Task goal
Each line of the data below between the one containing "Instruction: Click the" and the one containing "Task: Click the", both included, is to be repeated exactly. Please omit pictures.

-- Supplied records follows --

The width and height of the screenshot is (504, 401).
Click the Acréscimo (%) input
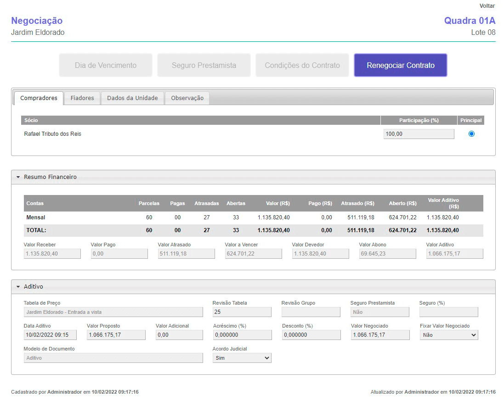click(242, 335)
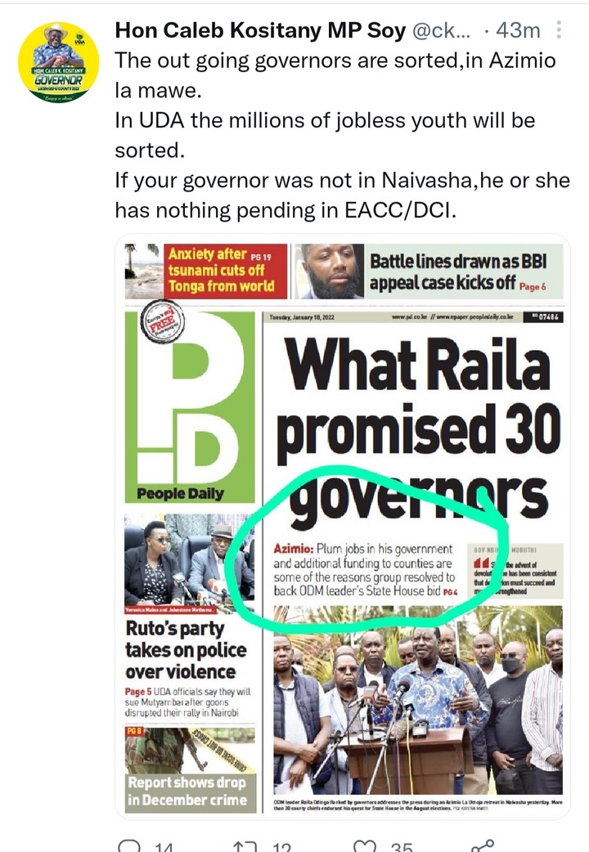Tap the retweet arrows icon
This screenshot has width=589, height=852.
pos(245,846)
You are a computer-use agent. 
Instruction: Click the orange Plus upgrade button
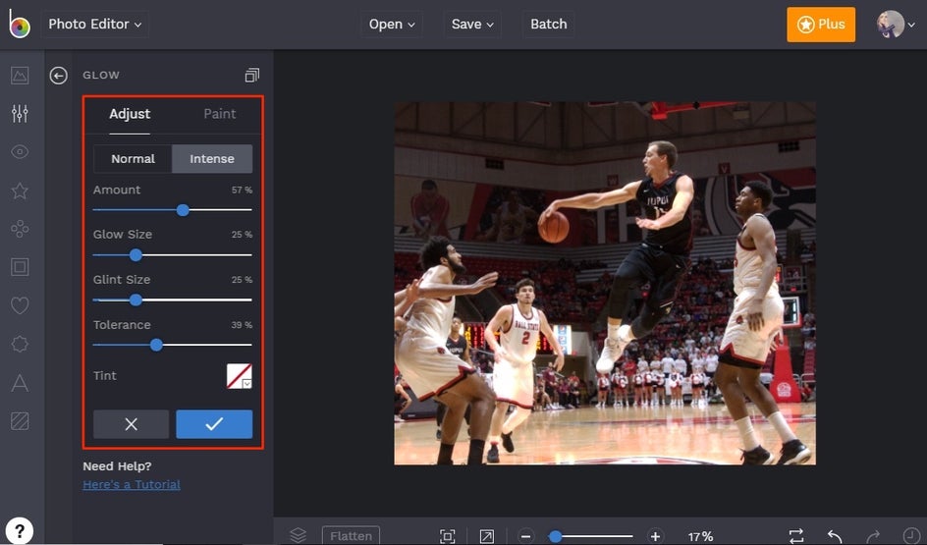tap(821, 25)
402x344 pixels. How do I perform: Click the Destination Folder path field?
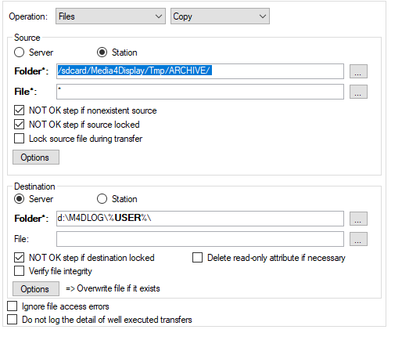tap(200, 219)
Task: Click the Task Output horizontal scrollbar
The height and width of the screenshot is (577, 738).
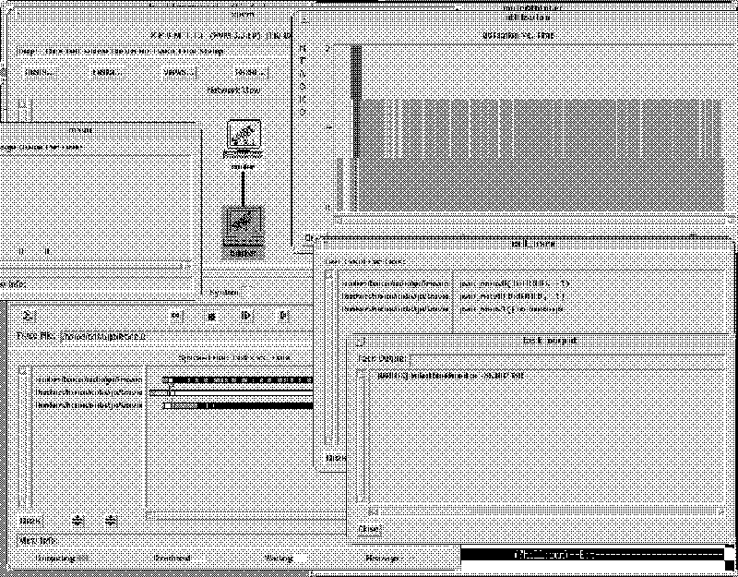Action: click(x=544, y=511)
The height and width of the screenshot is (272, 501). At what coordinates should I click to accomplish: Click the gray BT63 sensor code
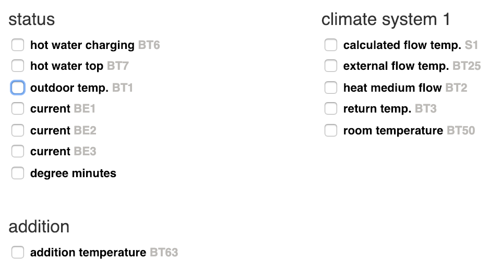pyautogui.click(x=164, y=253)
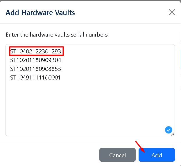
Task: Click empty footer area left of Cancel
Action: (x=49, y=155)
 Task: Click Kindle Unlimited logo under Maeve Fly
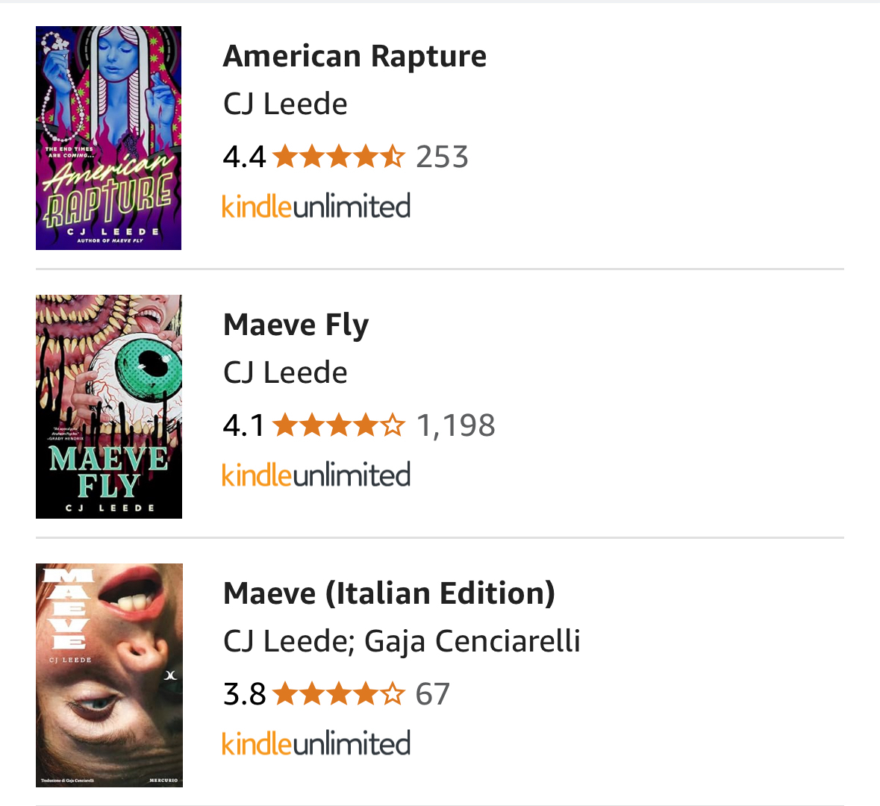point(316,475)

-- Supplied records concluded --
-- Supplied records follows --

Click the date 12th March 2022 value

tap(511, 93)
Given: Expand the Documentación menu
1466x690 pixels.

-- Supplied records concluded --

The completed task
Instruction: Click the orange Plus upgrade button
tap(821, 25)
402x344 pixels. How do I perform: Click the Destination Folder path field?
tap(200, 219)
Task: Click the Task Output horizontal scrollbar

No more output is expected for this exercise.